国交省「PLATEU」にも採用! 米ベントレーが日本の建設デジタルツイン市場へ本格投資:デジタルツイン(1/2 ページ)
ベントレー・システムズは、日本市場の事業拡大戦略「ワンジャパン」を発表した。今後3年で人員を約2倍に増強し、パートナー企業との連携を強化。老朽化と人手不足で苦境に陥る建設現場へ、3Dプラットフォーム「iTwin」や地理空間技術「Cesium」を提案し、建設デジタルツインを強力に後押しする。
インフラ設計ソフトウェアで老舗の米ベントレー・システムズ(Bentley Systems)は、2026年6月に東京都内で開催した説明会で、日本市場での成長戦略「ワンジャパン(One Japan)」を発表した。

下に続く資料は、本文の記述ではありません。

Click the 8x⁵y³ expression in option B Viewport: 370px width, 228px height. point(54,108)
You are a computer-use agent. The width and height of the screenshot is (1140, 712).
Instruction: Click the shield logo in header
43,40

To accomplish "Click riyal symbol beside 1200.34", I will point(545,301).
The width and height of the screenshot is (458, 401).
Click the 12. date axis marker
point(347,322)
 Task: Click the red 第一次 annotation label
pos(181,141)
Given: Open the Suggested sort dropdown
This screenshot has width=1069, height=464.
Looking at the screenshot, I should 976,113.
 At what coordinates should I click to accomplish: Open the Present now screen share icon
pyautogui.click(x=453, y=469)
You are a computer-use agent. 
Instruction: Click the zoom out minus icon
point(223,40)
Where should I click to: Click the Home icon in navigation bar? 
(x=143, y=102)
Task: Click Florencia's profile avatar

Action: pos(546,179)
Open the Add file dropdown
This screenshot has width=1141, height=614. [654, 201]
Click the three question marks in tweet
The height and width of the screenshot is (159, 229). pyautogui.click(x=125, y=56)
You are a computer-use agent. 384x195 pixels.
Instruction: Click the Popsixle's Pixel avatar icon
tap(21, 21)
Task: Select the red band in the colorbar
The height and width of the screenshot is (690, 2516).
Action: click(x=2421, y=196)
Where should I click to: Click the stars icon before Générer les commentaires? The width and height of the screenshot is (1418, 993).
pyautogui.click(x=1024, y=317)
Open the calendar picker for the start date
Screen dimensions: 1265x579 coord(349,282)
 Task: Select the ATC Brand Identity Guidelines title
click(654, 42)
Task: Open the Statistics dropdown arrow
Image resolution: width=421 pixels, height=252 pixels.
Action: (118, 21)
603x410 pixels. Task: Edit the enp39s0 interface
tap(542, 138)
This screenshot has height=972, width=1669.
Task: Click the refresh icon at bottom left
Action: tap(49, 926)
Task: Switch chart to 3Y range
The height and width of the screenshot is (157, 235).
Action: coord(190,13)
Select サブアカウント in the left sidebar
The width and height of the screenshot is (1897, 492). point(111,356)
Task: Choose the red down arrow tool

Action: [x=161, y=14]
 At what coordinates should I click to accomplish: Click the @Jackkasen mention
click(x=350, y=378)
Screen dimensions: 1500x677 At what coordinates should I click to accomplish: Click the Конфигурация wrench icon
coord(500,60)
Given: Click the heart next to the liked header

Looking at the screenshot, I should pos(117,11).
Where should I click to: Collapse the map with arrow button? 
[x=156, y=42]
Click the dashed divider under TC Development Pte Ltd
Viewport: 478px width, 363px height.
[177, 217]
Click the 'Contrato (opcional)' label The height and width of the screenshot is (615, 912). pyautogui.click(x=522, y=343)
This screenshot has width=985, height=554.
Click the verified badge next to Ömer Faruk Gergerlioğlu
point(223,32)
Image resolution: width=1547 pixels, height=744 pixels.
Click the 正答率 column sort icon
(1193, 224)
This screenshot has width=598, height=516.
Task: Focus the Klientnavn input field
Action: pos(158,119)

「インフラの老朽化」と「労働力不足」の問題を3Dで解決へ
ベントレー・システムズは現在、中国やドイツと並び、日本を重点投資エリアに指定し、インフラ投資額で世界第5位を誇る日本市場に、強い期待を寄せている。最高執行責任者(COO) ジェームズ・リー(James Lee)氏は、日本を重要な市場と位置付ける理由として「インフラの老朽化」と「労働力不足」の2点を挙げる。
日本は1960年代から70年代に整備したインフラが老朽化を迎え、国土強靱化に20兆円の投資を見込む一方、大型プロジェクトの70%が遅延するなど労働力不足が顕在化している。リー氏は、「従来の2Dベースの手法では今後の需要に対応できない。デジタルツインを活用しない限り、課題は乗り越えられない」と強調する。
リー氏の言うデジタルツイン活用とは、「何が建設されたのかを正確に把握できるだけでなく、何を建設すべきかのシミュレーションを可能にし、そのインフラ資産がライフサイクル全体を通じて、どのような性能を発揮するかも予測できる」可能性を秘めている。
難題が山積する建設業界に対し、国土交通省はデジタル化の施策「i-Construction 2.0」の中で、2029年までに全ての公共事業でBIM/CIM活用を原則化する方針を打ち出した。ベントレー・システムズは、データを中心とした建設プロセスへ転換している日本のトレンドを踏まえ、インフラ構造物のデジタルツインプラットフォーム「iTwin(アイツイン)Platform」などを軸に、日本市場へ包括的な事業拡大と投資を決めた。
具体策としては、日本でのオフィス開設をはじめ、今後3年間で日本の従業員数を約2倍に増強。また、カスタマーサクセス体制の整備やローカルなソフトウェア開発、テクニカルサポートの拡大で、日本のワークフローや基準に適したソリューションを提供する。
日本担当ゼネラルマネージャーの鴻野圭史氏は、「ミッションはワンジャパンのチームで、当社の製品をインフラの課題を解決するスタンダードとなるように導いていくこと。そのためには、日本企業のパートナーとの強固なエコシステムが不可欠だ」と明言した。
提携先は、コマツが筆頭株主のEARTHBRAIN、福井コンピュータ、JIPテクノサイエンス、ニュートンワークス、伊藤忠テクノソリューションズ(CTC)といった国内企業で、iTwin Platformなどの3Dプラットフォームとパートナーが持つ専門知識を融合させる。その結果、3D地理空間データの提供、インフラメンテナンスへのデジタルツイン導入サポート、来たる2029年のi-Con 2.0で義務付けられた2Dから3Dへの移行に対応するツールの普及などを見込む。
現状、日本の建設現場は2D中心で、3D活用が進んでいない課題について鴻野氏は、「ソフトウェアを変えるだけでなく、2Dに基づいた既存のエコシステム自体を移行させる必要があるからこそ、日本企業との連携を含むワンジャパン戦略が重要となる」と解答した。
建設以外でも、東京大学や九州大学、大阪大学との次世代を担うエンジニア育成の他、金属資源開発や西日本技術開発との地下資源領域、さらに地震対策など、幅広い分野でのエコシステム構築にも乗り出している。